• EXERCISE DETAILS: Go through the data below and copy each line where the word "computer" occurs.
*** DATA RECORDS ***
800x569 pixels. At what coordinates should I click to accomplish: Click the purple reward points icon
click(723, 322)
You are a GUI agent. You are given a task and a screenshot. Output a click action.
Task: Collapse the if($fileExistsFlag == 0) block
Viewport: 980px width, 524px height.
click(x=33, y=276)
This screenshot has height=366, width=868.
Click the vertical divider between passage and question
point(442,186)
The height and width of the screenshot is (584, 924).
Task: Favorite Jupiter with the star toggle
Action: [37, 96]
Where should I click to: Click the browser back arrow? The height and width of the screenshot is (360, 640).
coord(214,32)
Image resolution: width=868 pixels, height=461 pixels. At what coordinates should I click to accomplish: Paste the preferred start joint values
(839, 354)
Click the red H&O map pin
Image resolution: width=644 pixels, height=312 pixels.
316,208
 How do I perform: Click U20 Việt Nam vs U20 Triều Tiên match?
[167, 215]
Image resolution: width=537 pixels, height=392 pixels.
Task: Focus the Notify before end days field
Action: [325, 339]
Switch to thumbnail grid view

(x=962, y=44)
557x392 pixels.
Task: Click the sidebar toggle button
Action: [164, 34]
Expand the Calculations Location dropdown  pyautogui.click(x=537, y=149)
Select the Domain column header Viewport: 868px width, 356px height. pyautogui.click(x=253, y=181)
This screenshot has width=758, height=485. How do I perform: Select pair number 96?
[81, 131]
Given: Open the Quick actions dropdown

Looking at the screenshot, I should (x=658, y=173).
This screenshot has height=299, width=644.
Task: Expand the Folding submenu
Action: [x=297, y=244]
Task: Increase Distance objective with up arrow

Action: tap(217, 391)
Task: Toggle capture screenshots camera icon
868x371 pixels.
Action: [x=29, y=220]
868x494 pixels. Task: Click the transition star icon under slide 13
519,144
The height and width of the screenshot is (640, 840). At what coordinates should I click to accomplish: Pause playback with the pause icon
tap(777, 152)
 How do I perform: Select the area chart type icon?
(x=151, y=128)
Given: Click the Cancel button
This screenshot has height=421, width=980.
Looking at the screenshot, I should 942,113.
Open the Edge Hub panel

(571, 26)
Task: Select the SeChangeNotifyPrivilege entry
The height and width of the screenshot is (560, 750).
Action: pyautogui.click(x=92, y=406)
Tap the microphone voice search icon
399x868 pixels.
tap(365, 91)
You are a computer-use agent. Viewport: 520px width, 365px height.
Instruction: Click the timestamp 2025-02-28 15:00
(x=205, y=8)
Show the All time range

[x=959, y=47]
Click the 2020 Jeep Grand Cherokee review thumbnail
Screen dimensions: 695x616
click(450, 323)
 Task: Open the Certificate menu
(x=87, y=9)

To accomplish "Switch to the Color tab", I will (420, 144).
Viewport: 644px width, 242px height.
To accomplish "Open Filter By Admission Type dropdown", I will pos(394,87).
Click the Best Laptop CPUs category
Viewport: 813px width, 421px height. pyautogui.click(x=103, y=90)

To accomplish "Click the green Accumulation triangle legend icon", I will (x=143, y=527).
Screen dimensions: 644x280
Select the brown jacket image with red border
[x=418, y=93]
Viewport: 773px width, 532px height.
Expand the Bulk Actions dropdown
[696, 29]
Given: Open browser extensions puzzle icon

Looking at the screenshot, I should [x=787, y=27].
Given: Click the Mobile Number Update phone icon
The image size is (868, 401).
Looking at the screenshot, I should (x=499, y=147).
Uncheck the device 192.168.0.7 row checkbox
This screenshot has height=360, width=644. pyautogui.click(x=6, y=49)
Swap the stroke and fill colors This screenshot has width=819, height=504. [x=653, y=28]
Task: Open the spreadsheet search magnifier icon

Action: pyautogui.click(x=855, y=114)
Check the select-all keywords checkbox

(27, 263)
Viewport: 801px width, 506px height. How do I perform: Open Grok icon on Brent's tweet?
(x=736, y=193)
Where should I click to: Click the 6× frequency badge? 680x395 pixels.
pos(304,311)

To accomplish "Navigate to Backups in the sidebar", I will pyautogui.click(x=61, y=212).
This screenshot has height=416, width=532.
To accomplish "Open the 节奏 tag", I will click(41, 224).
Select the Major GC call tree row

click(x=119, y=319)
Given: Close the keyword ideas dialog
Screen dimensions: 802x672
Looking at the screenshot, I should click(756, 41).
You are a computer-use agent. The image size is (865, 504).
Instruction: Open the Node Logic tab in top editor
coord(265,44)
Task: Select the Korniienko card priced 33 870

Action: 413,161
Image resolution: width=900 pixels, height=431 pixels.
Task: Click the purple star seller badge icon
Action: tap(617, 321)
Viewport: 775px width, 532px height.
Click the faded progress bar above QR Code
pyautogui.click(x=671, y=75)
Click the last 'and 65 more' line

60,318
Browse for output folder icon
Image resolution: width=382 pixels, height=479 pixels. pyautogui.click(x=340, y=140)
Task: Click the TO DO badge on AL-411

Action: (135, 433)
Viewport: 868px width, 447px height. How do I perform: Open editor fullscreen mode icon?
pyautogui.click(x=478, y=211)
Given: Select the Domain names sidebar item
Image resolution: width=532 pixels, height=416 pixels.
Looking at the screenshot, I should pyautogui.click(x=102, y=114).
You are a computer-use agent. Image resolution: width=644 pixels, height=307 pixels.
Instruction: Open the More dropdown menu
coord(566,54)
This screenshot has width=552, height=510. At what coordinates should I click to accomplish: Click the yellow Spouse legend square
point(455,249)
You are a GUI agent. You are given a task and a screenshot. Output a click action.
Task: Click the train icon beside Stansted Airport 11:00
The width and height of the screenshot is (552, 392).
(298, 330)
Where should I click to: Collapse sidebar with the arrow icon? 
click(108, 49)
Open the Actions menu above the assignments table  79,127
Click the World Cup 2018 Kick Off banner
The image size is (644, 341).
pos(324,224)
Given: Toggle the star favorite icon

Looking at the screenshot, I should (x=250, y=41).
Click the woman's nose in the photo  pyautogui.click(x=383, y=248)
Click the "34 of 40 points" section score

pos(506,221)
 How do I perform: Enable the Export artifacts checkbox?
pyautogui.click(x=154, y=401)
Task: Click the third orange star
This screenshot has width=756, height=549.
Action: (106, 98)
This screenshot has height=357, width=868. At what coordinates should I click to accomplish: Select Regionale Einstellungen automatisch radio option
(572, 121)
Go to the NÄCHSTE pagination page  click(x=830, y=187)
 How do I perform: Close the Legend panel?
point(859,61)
*** End of DATA RECORDS ***
• SOLUTION FOR THIS TASK:
You are a computer-use agent. Viewport: 520px width, 365px height.
You are a computer-use agent. The image size is (865, 504).
You are a computer-use agent. Image resolution: width=644 pixels, height=307 pixels.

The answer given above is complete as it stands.